#### [TRY IT]
Using the records below, write out only the lines from the line containing "Task: Tap the 5G signal status indicator" up to and including the line containing "This screenshot has width=640, height=360.", exactly, with no pictures.

Start of AVAILABLE RECORDS

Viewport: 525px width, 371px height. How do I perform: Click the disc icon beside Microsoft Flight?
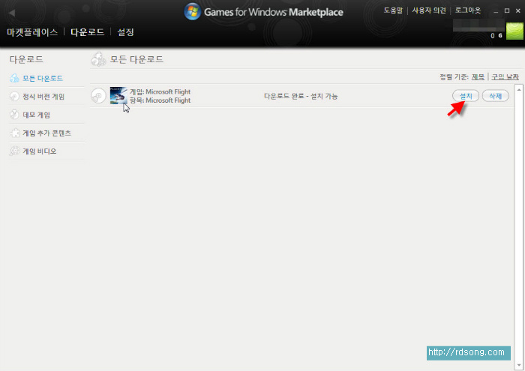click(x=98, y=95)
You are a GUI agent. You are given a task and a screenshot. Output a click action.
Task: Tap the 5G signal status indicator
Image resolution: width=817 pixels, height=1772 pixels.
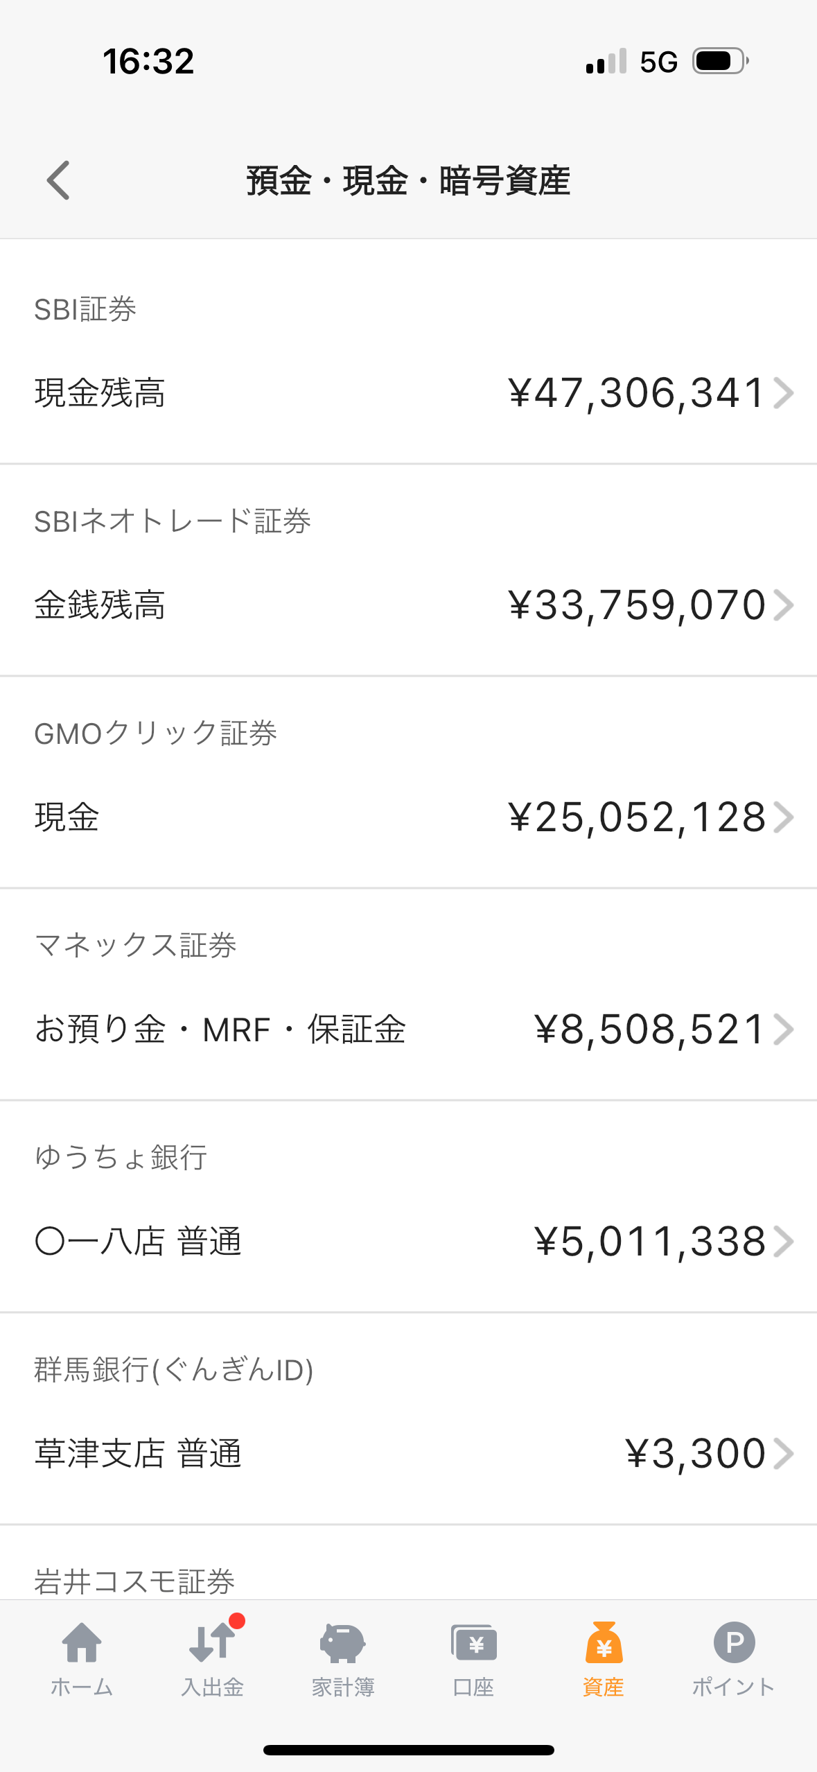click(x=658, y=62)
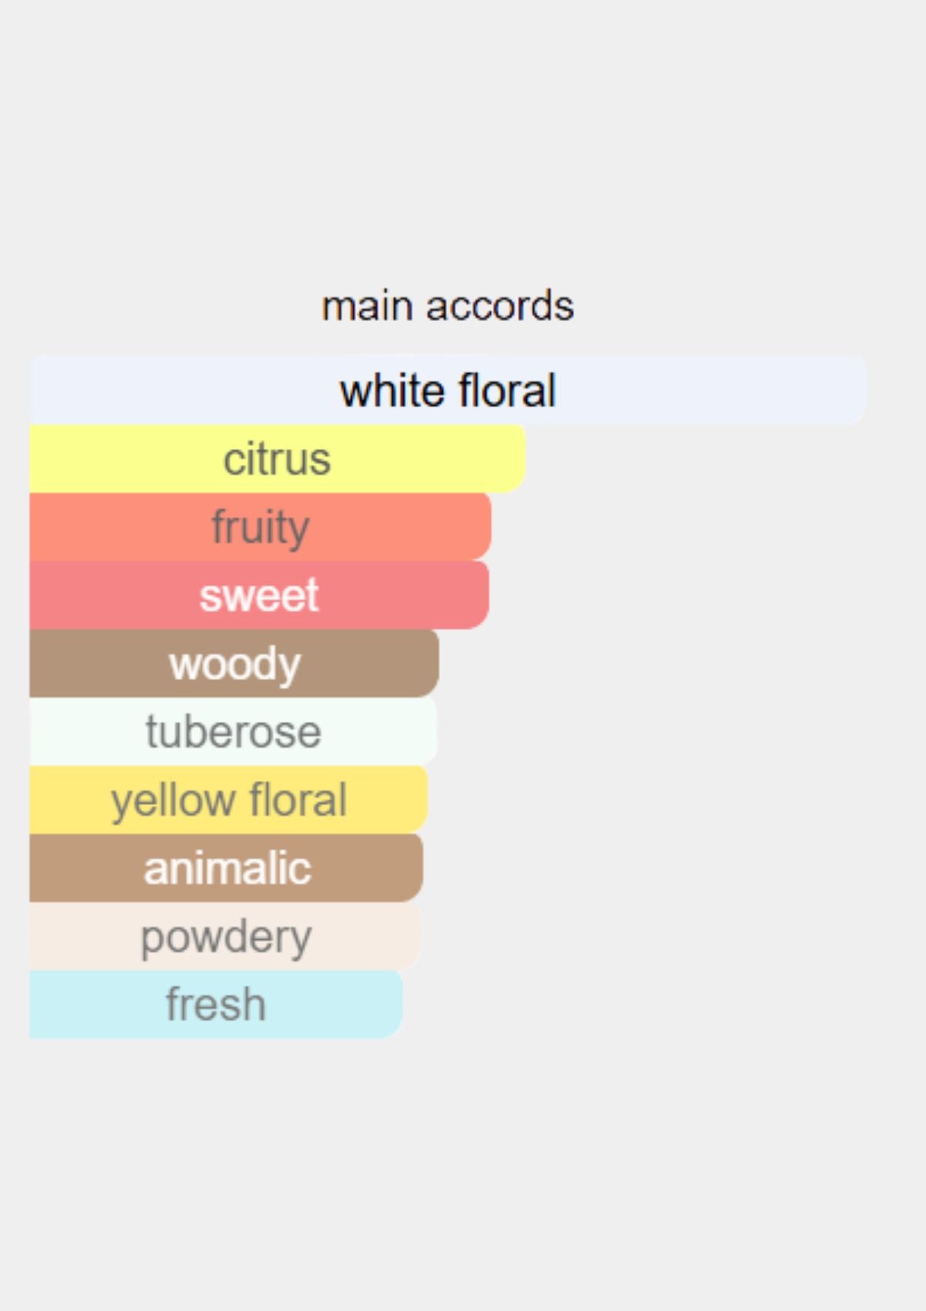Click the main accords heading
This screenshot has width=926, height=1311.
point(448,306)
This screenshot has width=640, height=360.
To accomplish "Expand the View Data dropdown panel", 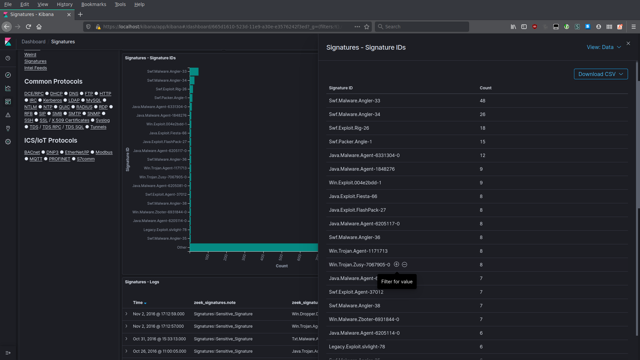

End of AVAILABLE RECORDS

#### [RESPONSE]
Task: Tap the 5G signal status indicator
Image resolution: width=817 pixels, height=1772 pixels.
click(x=658, y=62)
Click the main accords heading
This screenshot has width=926, height=1311.
point(448,306)
This screenshot has width=640, height=360.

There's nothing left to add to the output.